Normal Step Execution

sequenceDiagram
    participant UC as User Code
    participant DC as DurableContext
    participant SO as StepOperation
    participant EM as ExecutionManager
    participant Backend

    UC->>DC: step("name", Type.class, func)
    DC->>SO: new StepOperation(...)
    DC->>SO: execute()
    SO->>EM: sendOperationUpdate(START)
    EM->>Backend: checkpoint(START)
    
    SO->>SO: func.get() [execute user code]
    
    SO->>EM: sendOperationUpdate(SUCCEED)
    EM->>Backend: checkpoint(SUCCEED)
    
    DC->>SO: get()
    SO-->>DC: result
    DC-->>UC: result

Replay Scenario

sequenceDiagram
    participant LR as Lambda Runtime
    participant DE as DurableExecutor
    participant UC as User Code
    participant DC as DurableContext
    participant SO as StepOperation
    participant EM as ExecutionManager

    Note over LR: Re-invocation with existing state
    
    LR->>DE: execute(input with operations)
    DE->>EM: new ExecutionManager(existingOps)
    
    UC->>DC: step("step1", ...)
    DC->>SO: execute()
    SO->>EM: getOperation("1")
    EM-->>SO: existing op (SUCCEEDED)
    Note over SO: Skip execution
    DC->>SO: get()
    SO-->>DC: cached result
    DC-->>UC: result

Wait with Suspension

sequenceDiagram
    participant UC as User Code
    participant DC as DurableContext
    participant WO as WaitOperation
    participant EM as ExecutionManager
    participant Backend

    UC->>DC: wait(null, Duration.ofMinutes(5))
    DC->>WO: execute()
    WO->>EM: sendOperationUpdate(WAIT, duration)
    EM->>Backend: checkpoint
    
    DC->>WO: get()
    WO->>EM: deregisterActiveThread("Root")
    
    Note over EM: No active threads!
    EM->>EM: executionExceptionFuture.completeExceptionally(SuspendExecutionException)
    EM-->>WO: throw SuspendExecutionException
    
    Note over UC: Execution suspended, returns PENDING

Exception Hierarchy

DurableExecutionException (base)
├── StepFailedException          # Step failed after all retries
├── StepInterruptedException     # Step interrupted (AT_MOST_ONCE)
├── NonDeterministicExecutionException  # Replay mismatch
└── SerDesException              # Serialization error

SuspendExecutionException        # Internal: triggers suspension (not user-facing)

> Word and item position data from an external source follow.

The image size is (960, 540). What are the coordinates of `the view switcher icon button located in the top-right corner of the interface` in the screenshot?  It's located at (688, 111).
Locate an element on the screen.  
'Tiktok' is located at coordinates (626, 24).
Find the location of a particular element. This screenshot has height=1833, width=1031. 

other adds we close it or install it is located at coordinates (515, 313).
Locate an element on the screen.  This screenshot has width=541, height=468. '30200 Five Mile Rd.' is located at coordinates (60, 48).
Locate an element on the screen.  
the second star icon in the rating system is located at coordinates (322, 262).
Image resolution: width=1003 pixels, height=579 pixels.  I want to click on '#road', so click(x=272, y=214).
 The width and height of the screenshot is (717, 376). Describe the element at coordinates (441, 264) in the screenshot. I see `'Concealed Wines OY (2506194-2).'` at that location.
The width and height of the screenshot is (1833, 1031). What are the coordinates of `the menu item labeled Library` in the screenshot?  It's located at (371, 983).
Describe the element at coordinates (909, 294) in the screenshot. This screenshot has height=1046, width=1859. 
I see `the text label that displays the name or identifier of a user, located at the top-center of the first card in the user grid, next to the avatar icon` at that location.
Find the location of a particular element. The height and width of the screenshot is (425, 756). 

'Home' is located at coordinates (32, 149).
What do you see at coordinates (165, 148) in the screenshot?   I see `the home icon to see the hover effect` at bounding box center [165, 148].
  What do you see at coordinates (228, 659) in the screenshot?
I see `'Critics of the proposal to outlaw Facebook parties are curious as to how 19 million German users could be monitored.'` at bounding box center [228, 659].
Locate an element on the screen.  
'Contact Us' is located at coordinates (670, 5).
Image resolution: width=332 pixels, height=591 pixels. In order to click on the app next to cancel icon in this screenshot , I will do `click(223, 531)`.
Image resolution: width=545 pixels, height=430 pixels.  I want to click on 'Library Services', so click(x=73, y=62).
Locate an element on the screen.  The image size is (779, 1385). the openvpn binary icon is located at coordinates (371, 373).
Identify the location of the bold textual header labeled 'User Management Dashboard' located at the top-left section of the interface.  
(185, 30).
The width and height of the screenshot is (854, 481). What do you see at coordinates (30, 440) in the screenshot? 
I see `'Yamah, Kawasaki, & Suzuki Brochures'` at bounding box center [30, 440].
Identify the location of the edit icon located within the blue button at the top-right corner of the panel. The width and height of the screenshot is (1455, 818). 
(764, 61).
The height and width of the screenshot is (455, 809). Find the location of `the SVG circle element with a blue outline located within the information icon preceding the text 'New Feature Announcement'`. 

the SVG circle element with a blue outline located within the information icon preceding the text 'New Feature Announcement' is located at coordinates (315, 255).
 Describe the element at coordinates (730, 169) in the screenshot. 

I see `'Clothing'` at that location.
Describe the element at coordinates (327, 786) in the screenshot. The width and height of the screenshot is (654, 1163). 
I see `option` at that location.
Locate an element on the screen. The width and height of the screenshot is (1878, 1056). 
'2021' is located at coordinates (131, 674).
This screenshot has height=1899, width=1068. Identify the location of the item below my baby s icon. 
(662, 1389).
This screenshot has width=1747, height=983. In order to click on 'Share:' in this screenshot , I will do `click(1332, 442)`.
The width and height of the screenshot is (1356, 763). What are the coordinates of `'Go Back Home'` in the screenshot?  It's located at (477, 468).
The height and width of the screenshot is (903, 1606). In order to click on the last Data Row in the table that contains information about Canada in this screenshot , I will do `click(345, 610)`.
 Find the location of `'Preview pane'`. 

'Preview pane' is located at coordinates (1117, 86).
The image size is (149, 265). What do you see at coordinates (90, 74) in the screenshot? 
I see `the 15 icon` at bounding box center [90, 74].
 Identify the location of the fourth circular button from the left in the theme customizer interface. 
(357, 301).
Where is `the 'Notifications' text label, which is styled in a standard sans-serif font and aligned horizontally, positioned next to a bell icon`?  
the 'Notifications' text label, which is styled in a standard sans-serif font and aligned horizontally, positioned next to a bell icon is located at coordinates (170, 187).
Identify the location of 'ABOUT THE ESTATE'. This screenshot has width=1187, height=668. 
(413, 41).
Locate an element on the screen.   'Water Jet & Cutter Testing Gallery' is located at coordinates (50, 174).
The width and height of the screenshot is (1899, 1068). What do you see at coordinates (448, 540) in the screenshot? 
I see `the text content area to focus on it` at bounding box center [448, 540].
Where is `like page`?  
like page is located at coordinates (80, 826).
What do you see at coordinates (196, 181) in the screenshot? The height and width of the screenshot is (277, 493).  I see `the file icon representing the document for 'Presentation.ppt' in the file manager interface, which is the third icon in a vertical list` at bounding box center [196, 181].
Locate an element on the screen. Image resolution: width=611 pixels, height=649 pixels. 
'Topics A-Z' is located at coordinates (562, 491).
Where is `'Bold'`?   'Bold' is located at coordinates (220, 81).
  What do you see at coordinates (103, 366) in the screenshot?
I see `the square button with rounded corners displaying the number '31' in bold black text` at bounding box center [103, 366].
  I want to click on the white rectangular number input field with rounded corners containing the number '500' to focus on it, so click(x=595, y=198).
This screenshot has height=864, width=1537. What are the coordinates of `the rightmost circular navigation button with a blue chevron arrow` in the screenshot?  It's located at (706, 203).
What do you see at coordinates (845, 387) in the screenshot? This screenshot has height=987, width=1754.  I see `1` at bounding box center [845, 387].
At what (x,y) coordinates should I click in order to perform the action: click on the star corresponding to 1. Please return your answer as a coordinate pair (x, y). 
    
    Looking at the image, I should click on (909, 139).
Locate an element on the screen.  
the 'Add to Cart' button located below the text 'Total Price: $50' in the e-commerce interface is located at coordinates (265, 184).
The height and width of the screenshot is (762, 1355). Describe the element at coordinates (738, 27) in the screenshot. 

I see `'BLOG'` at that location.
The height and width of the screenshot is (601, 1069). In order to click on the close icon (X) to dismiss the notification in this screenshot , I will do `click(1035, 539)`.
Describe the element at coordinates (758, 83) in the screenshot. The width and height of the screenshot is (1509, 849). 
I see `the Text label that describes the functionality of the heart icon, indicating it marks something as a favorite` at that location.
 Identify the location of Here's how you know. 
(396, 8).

Exception	Trigger	Recovery
`StepFailedException`	Step throws after exhausting retries	Catch in handler or let fail
`StepInterruptedException`	AT_MOST_ONCE step interrupted mid-execution	Treat as failure
`NonDeterministicExecutionException`	Replay finds different operation than expected	Bug in handler (non-deterministic code)
`SerDesException`	Jackson fails to serialize/deserialize	Fix data model or custom SerDes

Logging Internals

Replay Mode Tracking

ExecutionManager tracks whether we're replaying completed operations or executing new ones via ExecutionMode:

REPLAY: Starts in this mode if operations.size() > 1 (has checkpointed operations beyond the initial EXECUTION op)
EXECUTION: Transitions when getOperationAndUpdateReplayState() encounters:
- An operation ID not in the checkpoint log (new operation)
- An operation that is NOT in a terminal state (needs to continue executing)

Terminal states (SUCCEEDED, FAILED, CANCELLED, TIMED_OUT, STOPPED) stay in REPLAY mode since we're just returning cached results.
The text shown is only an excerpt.